Lorsque la réceptionniste lui a finalement demandé si elle pouvait l’aider, il a quitté le bureau précipitamment pour se diriger vers les salles de cours. Maintenant armé de son fusil semi-automatique bien visible, il est entré dans une classe et a demandé à l’enseignant et aux garçons de quitter la pièce. Tous ont obtempéré sans protester, croyant qu’il s’agissait d’une blague de fin de trimestre.

Se tournant vers les neuf femmes présentes, il a crié « Vous êtes toutes des féministes! » et a commencé à tirer.

Lépine a poursuivi son massacre le long des corridors, à la cafétéria et dans une deuxième salle de cours, parfois faisant signe aux hommes de s’écarter de son chemin pour s’assurer qu’il ne tuerait que des femmes. En silence, sans proférer un seul mot, il a continué son œuvre macabre. Vers la fin, il a écrit rapidement les mots « Oh shit » sur une feuille d’examen, quelques minutes avant de se tirer une balle dans la tête.

Cela aussi faisait partie de son plan. Il avait prévu apporter un couteau de chasse, pour être certain de pouvoir s’enlever la vie s’il venait à manquer de balles. Sa dernière victime, la fille d’un agent de police de Montréal qui tombera sur cette scène quelques minutes plus tard, a été poignardée à plusieurs reprises dans la poitrine. Cet homme, malgré sa folie apparente, a agi avec méthode.

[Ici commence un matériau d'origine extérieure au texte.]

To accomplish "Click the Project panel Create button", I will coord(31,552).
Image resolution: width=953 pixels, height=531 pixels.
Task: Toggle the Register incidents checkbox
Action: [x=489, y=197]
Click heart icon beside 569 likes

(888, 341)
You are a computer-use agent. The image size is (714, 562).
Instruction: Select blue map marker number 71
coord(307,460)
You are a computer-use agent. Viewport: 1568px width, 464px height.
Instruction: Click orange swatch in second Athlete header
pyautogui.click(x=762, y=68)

À 17 h 15, quatorze femmes étaient mortes et quatorze autres personnes, principalement des femmes, étaient blessées. Le carnage de Lépine, méticuleusement préparé et exécuté, a duré moins de vingt minutes.

Jamais une tuerie d’une telle ampleur ne s’était produite au Canada et jamais dans le monde les femmes n’avaient été volontairement ciblées lors des récents massacres de masse.

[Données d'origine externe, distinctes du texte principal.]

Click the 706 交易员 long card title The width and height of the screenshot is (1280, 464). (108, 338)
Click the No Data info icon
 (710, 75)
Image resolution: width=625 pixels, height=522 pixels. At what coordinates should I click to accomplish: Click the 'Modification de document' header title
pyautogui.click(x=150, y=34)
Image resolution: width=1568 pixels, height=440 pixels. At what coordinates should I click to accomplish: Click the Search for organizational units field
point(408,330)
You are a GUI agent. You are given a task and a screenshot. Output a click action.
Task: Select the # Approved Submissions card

Des meurtres commis de sang-froid, comme dans une pièce de théâtre macabre sur un campus universitaire, et qui visaient des femmes étudiantes en génie, comme on vise un animal à la chasse… Ce portrait était insupportable pour la population du Québec, une province reconnue pour ses politiques progressistes.

Un peu comme l’assassinat de John F. Kennedy aux États-Unis, ce qui est devenu le massacre de Montréal marquera un tournant dans l’histoire du Canada, mais surtout dans celle du Québec. Chacun se rappelle où il était au moment où l’impensable s’est produit. Tout le monde a compris qu’il y aurait un avant et un après, que cet épisode traduisait la perte de notre innocence.

J’étais à la maison, à Montréal, lorsqu’un ami travaillant à la station locale de la CBC, David Gutnick, m’a téléphoné pour me dire que « des femmes avaient été tuées par balle » à l’université. Je me souviens de peu de choses, sauf d’avoir été assise longtemps devant mon poste de télévision.

Comme tout le monde dans la ville, dans la province et, finalement, dans le pays, j’étais frappée de stupeur ce soir-là. Je me souviens d’avoir pensé : « Comme nous avons été naïves… Comment n’avons nous pas compris qu’il y aurait un prix à payer pour notre féminisme? »

Comment avons-nous pu croire que le bouleversement des hiérarchies traditionnelles et la demande de changements radicaux ne feraient pas quelques mécontents? Comment pouvions-nous penser que cette transformation de notre société n’entraînerait pas de contrecoups? Nous étions loin de nous douter qu’elle donnerait lieu à l’impensable, à une attaque aussi atroce.

Jusqu’à ce moment précis, je ne m’étais pas rendu compte à quel point le chemin vers l’émancipation des femmes avait été calme. L’idée que les femmes puissent accéder aux domaines jusque-là réservés aux hommes n’avait (étrangement) jamais suscité une farouche résistance.

Le féminisme avait été globalement accepté, en partie parce qu’il s’agissait d’un mouvement de masse, mais également parce qu’il était temps. Lorsque le vent souffle fort dans une direction, les réactionnaires tendent à se faire discrets.

Mais les agissements de Marc Lépine, un jeune homme en colère de 25 ans, venaient de briser le sceau qui protégeait jusque-là tout le mouvement féministe.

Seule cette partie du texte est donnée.